■ Available data
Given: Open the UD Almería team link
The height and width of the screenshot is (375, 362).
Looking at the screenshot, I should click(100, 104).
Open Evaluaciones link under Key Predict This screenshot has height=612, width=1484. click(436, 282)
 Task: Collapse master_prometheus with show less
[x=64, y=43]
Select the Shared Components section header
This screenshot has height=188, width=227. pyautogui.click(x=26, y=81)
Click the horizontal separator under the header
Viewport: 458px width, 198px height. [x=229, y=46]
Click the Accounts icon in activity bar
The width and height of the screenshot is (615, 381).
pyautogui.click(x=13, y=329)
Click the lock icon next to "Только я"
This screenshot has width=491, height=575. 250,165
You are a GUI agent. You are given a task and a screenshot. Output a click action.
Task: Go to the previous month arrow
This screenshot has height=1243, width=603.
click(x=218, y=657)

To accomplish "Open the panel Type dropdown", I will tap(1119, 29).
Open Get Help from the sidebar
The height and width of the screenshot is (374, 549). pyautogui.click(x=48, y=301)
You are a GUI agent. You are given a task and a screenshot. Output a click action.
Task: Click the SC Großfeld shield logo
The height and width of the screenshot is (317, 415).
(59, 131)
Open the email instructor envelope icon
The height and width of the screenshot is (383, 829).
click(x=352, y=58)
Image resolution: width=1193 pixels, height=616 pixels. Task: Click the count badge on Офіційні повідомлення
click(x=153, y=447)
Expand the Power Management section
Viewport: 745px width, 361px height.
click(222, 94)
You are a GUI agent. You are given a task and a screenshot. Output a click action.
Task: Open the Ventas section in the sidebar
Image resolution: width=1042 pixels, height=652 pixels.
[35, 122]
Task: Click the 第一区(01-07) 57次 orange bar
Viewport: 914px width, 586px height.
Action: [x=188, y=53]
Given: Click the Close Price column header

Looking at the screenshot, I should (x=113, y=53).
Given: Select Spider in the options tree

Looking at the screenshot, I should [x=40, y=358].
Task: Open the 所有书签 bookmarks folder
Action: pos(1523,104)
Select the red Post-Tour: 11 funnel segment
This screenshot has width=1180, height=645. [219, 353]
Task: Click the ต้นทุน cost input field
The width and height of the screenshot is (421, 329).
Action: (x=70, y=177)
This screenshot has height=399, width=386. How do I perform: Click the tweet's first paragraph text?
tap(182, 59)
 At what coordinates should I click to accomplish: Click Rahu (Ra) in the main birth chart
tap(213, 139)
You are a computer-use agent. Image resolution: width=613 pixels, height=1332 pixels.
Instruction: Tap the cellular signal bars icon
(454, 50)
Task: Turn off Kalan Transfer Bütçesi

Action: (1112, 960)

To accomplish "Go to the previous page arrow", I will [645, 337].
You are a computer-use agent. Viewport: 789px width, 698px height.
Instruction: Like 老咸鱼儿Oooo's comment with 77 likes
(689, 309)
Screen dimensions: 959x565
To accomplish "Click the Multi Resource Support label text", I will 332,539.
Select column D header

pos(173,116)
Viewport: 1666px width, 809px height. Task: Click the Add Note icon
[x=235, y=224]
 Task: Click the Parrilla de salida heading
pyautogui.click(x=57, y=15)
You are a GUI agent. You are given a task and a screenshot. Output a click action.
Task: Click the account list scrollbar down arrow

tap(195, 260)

■ Directions
Every entry, from first to last, is to be reproduced exactly.

■ Expected output
Given: Open the UD Almería team link
The height and width of the screenshot is (375, 362).
Looking at the screenshot, I should click(100, 104).
Open Evaluaciones link under Key Predict This screenshot has height=612, width=1484. click(436, 282)
 Task: Collapse master_prometheus with show less
[x=64, y=43]
Select the Shared Components section header
This screenshot has height=188, width=227. pyautogui.click(x=26, y=81)
Click the horizontal separator under the header
Viewport: 458px width, 198px height. [x=229, y=46]
Click the Accounts icon in activity bar
The width and height of the screenshot is (615, 381).
pyautogui.click(x=13, y=329)
Click the lock icon next to "Только я"
This screenshot has width=491, height=575. 250,165
You are a GUI agent. You are given a task and a screenshot. Output a click action.
Task: Go to the previous month arrow
This screenshot has height=1243, width=603.
click(x=218, y=657)

To accomplish "Open the panel Type dropdown", I will tap(1119, 29).
Open Get Help from the sidebar
The height and width of the screenshot is (374, 549). pyautogui.click(x=48, y=301)
You are a GUI agent. You are given a task and a screenshot. Output a click action.
Task: Click the SC Großfeld shield logo
The height and width of the screenshot is (317, 415).
(59, 131)
Open the email instructor envelope icon
The height and width of the screenshot is (383, 829).
click(x=352, y=58)
Image resolution: width=1193 pixels, height=616 pixels. Task: Click the count badge on Офіційні повідомлення
click(x=153, y=447)
Expand the Power Management section
Viewport: 745px width, 361px height.
click(222, 94)
You are a GUI agent. You are given a task and a screenshot. Output a click action.
Task: Open the Ventas section in the sidebar
Image resolution: width=1042 pixels, height=652 pixels.
[35, 122]
Task: Click the 第一区(01-07) 57次 orange bar
Viewport: 914px width, 586px height.
Action: [x=188, y=53]
Given: Click the Close Price column header

Looking at the screenshot, I should (x=113, y=53).
Given: Select Spider in the options tree

Looking at the screenshot, I should [x=40, y=358].
Task: Open the 所有书签 bookmarks folder
Action: pos(1523,104)
Select the red Post-Tour: 11 funnel segment
This screenshot has width=1180, height=645. [219, 353]
Task: Click the ต้นทุน cost input field
The width and height of the screenshot is (421, 329).
Action: (x=70, y=177)
This screenshot has height=399, width=386. How do I perform: Click the tweet's first paragraph text?
tap(182, 59)
 At what coordinates should I click to accomplish: Click Rahu (Ra) in the main birth chart
tap(213, 139)
You are a computer-use agent. Image resolution: width=613 pixels, height=1332 pixels.
Instruction: Tap the cellular signal bars icon
(454, 50)
Task: Turn off Kalan Transfer Bütçesi

Action: (1112, 960)

To accomplish "Go to the previous page arrow", I will [645, 337].
You are a computer-use agent. Viewport: 789px width, 698px height.
Instruction: Like 老咸鱼儿Oooo's comment with 77 likes
(689, 309)
Screen dimensions: 959x565
To accomplish "Click the Multi Resource Support label text", I will 332,539.
Select column D header

pos(173,116)
Viewport: 1666px width, 809px height. Task: Click the Add Note icon
[x=235, y=224]
 Task: Click the Parrilla de salida heading
pyautogui.click(x=57, y=15)
You are a GUI agent. You are given a task and a screenshot. Output a click action.
Task: Click the account list scrollbar down arrow

tap(195, 260)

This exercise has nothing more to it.